Las vacaciones son para descansar, pero también es sinónimo de comida y bebida en abundancia, lo que conlleva a un incremento de calorías y posible desequilibrio del régimen de entrenamiento. Sin embargo, no queremos fastidiar nuestras vacaciones con preocupaciones, como si estamos quemando calorías o no. Eso no es relajarse. Por otro lado, tiene sentido incluir un par de actividades físicas a nuestra rutina vacacional.

Mira a tu alrededor y encontrarás ejercicios que no afectarán al disfrute de tu descanso. Si la habitación está en la planta 15, intenta subir y bajar por las escaleras. Solo son unos minutos, pero de hacerlo tres o cuatro veces alcanzarás tus objetivos de resistencia y pasos diarios. Si tienes balcón, unas flexiones antes de desayunar e ir a la cama ayudarán a desarrollar los bíceps a la vez que tomas el sol. Si hay una terraza cubierta, puedes dedicar unos 15 minutos a correr antes de que salga el sol.

También es posible convertir las excursiones en ejercicios.
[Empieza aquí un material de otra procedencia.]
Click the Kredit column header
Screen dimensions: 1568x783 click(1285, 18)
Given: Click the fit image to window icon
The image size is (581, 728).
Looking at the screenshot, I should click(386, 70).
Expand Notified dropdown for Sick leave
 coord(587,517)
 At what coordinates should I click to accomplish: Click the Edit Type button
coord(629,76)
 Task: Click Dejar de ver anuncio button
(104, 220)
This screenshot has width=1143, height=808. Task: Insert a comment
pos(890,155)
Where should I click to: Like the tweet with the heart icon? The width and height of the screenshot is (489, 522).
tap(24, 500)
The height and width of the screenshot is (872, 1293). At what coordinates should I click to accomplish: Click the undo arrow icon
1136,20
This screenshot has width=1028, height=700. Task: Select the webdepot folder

Ya sea nadar, bucear o senderismo, siempre encontraremos actividades físicas para ejercitar distintos grupos de músculos mientras disfrutamos de las vacaciones.

No tiene sentido optar por ejercicios que no vamos a disfrutar. Si odiamos el agua, solo vamos a pasar un mal rato si nos obligamos a nadar. Pero si te gusta la playa, nadar 20 minutos cada pocas horas va a suponer un ejercicio excelente que no nos quitará nada de tiempo. La clave está en encontrar lo que nos gusta y sacar provecho de cualquier momento para potenciar nuestro fitness. Así que ya se trate de natación o espeleología, ¡disfruta!